The Evening Fast

It’s been another long day at work and you can’t wait to get home and relax.  You finally settle  down in your comfy chair by the TV with a soda and a bag of chips. The bag is empty long before the television show is over, and you eventually stumble off to bed with a full stomach. You sleep fitfully and wake up groggy - not really ready for another day at work. But off you go anyway. At least you can look forward to relaxing again when you get home.

If this is your experience, you may benefit from practicing the evening fast. The evening fast is simply eating a light and wholesome supper, and then after supper, taking in nothing but water until morning. 

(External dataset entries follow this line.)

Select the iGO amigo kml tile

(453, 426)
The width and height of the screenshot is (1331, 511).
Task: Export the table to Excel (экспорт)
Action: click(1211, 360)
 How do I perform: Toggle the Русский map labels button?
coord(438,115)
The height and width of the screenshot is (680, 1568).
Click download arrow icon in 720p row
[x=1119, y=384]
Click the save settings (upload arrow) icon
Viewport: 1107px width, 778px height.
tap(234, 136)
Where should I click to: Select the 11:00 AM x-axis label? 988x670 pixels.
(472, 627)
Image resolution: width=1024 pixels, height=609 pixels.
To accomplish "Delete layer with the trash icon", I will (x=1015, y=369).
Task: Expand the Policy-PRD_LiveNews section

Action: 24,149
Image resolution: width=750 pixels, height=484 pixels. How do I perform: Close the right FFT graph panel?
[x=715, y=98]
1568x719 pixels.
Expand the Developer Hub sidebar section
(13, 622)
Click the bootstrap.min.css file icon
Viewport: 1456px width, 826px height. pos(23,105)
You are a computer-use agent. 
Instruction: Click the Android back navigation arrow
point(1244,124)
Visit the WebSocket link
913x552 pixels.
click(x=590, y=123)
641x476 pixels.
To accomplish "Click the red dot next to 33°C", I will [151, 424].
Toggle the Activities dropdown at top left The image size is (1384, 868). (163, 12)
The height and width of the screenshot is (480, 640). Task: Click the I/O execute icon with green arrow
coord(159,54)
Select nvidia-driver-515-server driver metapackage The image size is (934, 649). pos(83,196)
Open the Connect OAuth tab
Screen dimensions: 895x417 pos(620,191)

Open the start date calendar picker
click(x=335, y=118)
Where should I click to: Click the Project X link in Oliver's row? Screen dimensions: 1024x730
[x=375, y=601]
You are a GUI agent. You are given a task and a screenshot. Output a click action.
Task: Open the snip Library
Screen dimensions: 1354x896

Better sleep. If you give your stomach time to finish its work before you go to bed, you’ll sleep better and wake up more refreshed. A good night of sleep will give you the energy you need so you won’t feel so exhausted when you come back home in the evening.

Better breakfast. If you’ve had a light supper and no evening snacks, you’ll wake up hungry! Now you’ve got a desire for breakfast, which is the meal you need to power your day. Breakfast should be wholesome and generous. Take your time and eat a good, solid meal. 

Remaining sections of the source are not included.